Instrução da tarefa A:
Responda a partir do texto sobre a revolta no Porto:
(i) A que horas o regimento de infantaria 18 se apresentou ao quartel-general?
(ii) Em que estação desembarcou o regimento do Norte que deu vivas à República?
(iii) Que regimento tinha praças de guarda às prisões dos revoltosos?
Instrução da tarefa B:
Transcreva do texto sobre a revolta no Porto o trecho que vai de "Na imprensa monarchica" a "isso mesmo, abjecta.".
Instrução da tarefa C:
Diga se cada afirmação está de acordo com o texto sobre a revolta no Porto, respondendo sim ou não e citando as palavras do texto que decidem:
(i) A imprensa monárquica publicava as coisas mais afrontosas para os derrotados.
(ii) O regimento de infantaria 18 apresentou-se ao quartel-general antes de terminado o combate.
(iii) A bandeira verde e vermelha triunfou dentro dos muros do Porto durante alguns dias.

Texto em estudo:
----

Suffocado o movimento, que fizera triumphar por algumas horas, a dentro dos muros do Porto, a bandeira verde e vermelha, os serventuarios da monarchia apressaram-se a enaltecer os talentos dos vencedores e a amesquinhar o valor da organisação revolucionaria. Não ignoravam elles que fóra d'aquella cidade se tinham dado occorrencias graves, reveladoras da amplitude d'essa organisação e que para evitar maiores complicações se mandara interromper a marcha d'algumas das forças militares a caminho do fóco insurreccional.

«O mesmo regimento de infanteria 18 – affirma-o um chronista da epoca – só ás dez da manhã, terminado completamente o combate, finda inteiramente a lucta, foi, a bandeira desfraldada, apresentar-se ao quartel general. Um dos regimentos do Norte, que chegou a desembarcar na estação de Campanhã, ahi mesmo levantou vivas á Republica. Muitas praças do regimento de caçadores 5 que faziam a guarda ás prisões onde se encontravam os revoltosos que não haviam conseguido fugir, diziam-lhes que tinham feito mal em não prolongar a lucta até á sua chegada, porque o regimento faria causa commum com a revolta…»

Na imprensa monarchica liam-se as cousas mais affrontosas para os derrotados. Todos os que, durante os momentos victoriosos, tinham receiado pela sua integridade pessoal, atropellavam-se no empenho de accumular a metralha accusatoria sobre os vencidos. Sacudiam-se responsabilidades e ninguem queria ter a menor solidariedade com os revoltosos. As mesmas corporações que no caso do triumpho republicano se apressariam por certo a saudar o advento d'um novo regimen com o appoio incondicional e festivo despejavam sobre o throno canastradas de felicitações, algumas n'uma linguagem servil e, por isso mesmo, abjecta.

----

Dados disponíveis:
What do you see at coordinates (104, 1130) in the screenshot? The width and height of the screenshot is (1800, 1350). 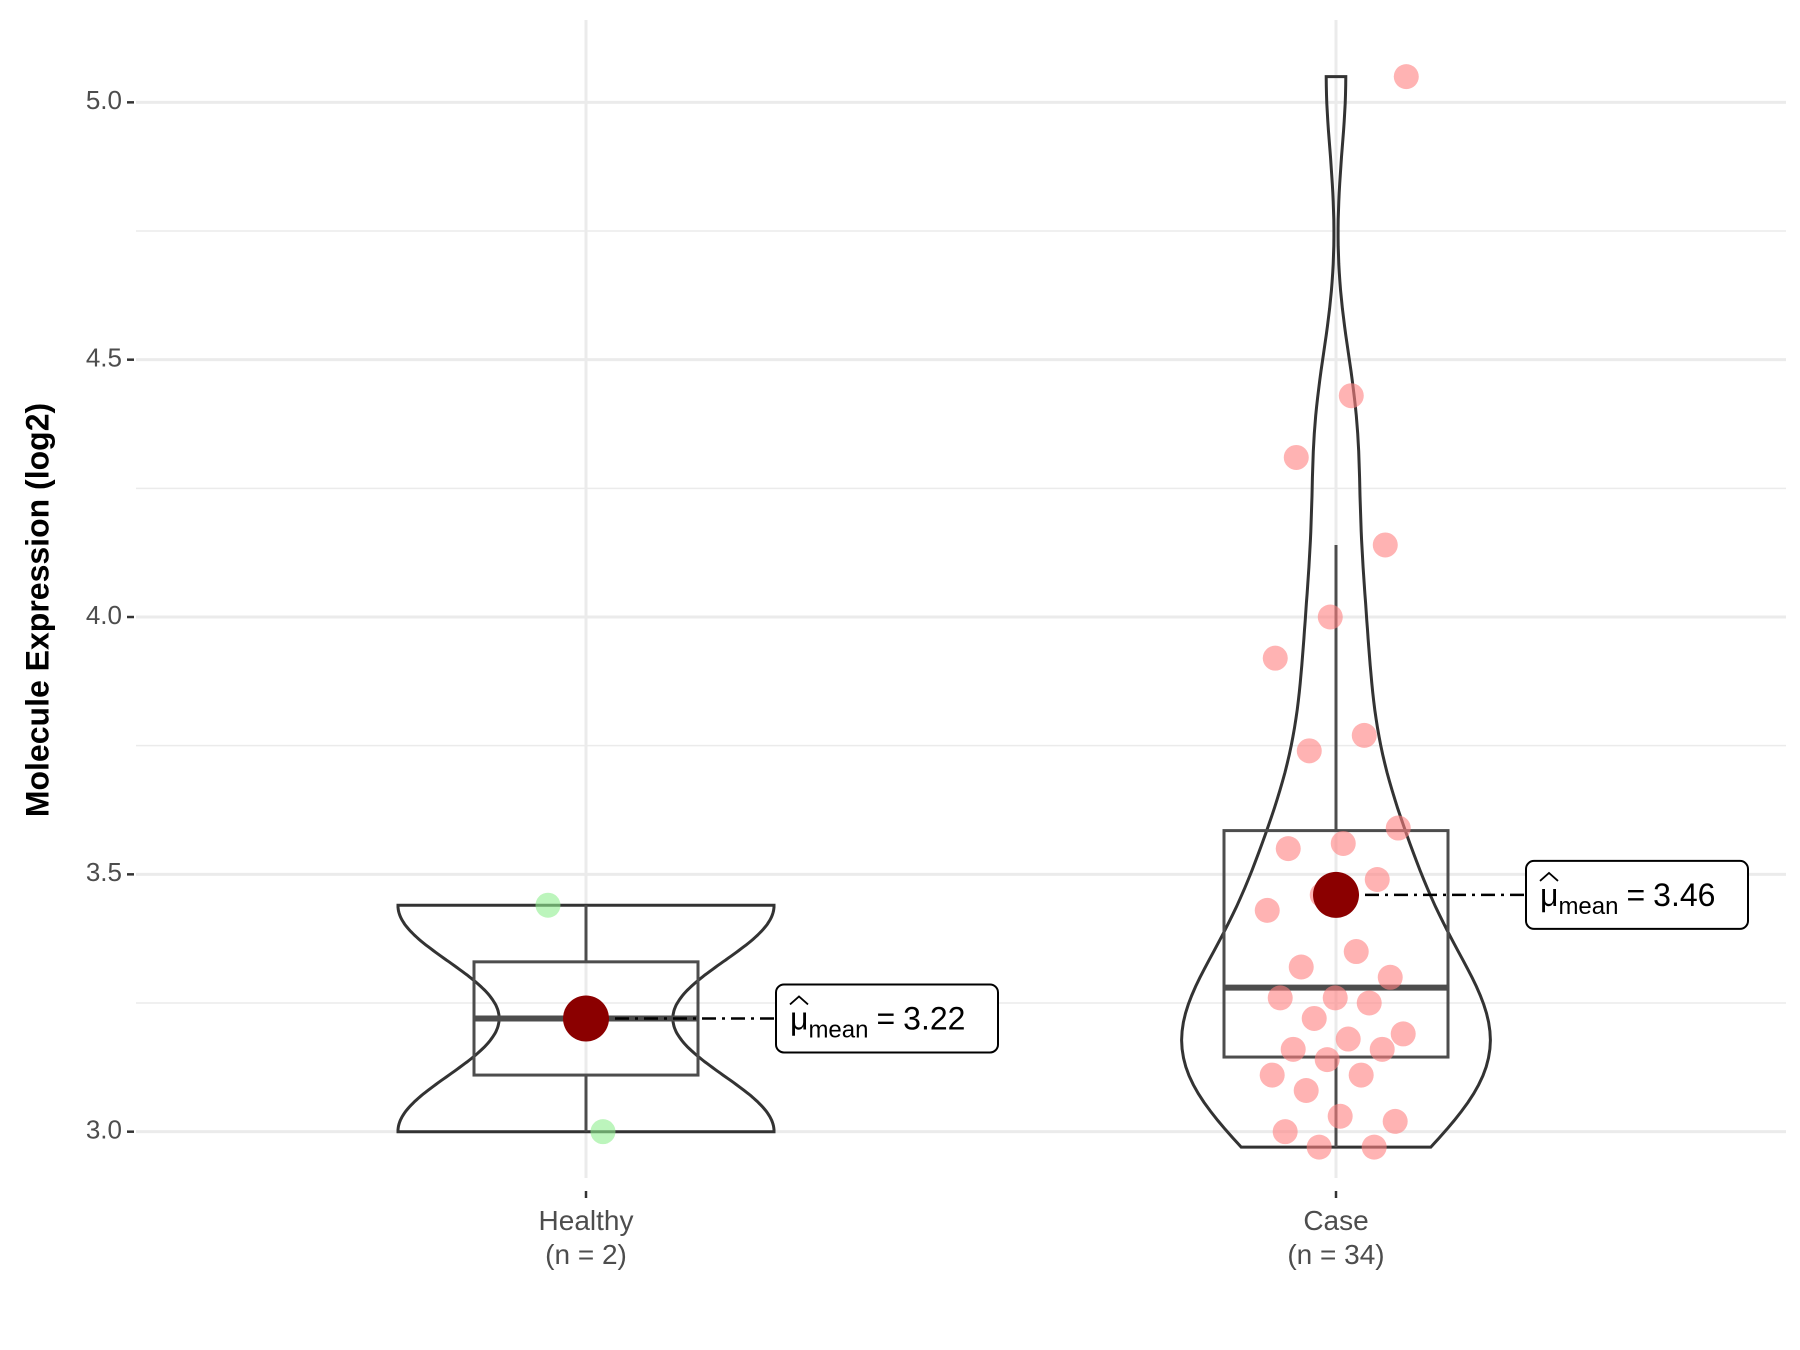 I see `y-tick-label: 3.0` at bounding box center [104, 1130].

----

Resultado do exercício A:
(i) Às dez da manhã.
(ii) Na estação de Campanhã.
(iii) O regimento de caçadores 5.

Resultado do exercício B:
Na imprensa monarchica liam-se as cousas mais affrontosas para os derrotados. Todos os que, durante os momentos victoriosos, tinham receiado pela sua integridade pessoal, atropellavam-se no empenho de accumular a metralha accusatoria sobre os vencidos. Sacudiam-se responsabilidades e ninguem queria ter a menor solidariedade com os revoltosos. As mesmas corporações que no caso do triumpho republicano se apressariam por certo a saudar o advento d'um novo regimen com o appoio incondicional e festivo despejavam sobre o throno canastradas de felicitações, algumas n'uma linguagem servil e, por isso mesmo, abjecta.

Resultado do exercício C:
(i) Sim: "Na imprensa monarchica liam-se as cousas mais affrontosas para os derrotados."
(ii) Não: "só ás dez da manhã, terminado completamente o combate, finda inteiramente a lucta, foi, a bandeira desfraldada, apresentar-se ao quartel general."
(iii) Não: "que fizera triumphar por algumas horas, a dentro dos muros do Porto, a bandeira verde e vermelha"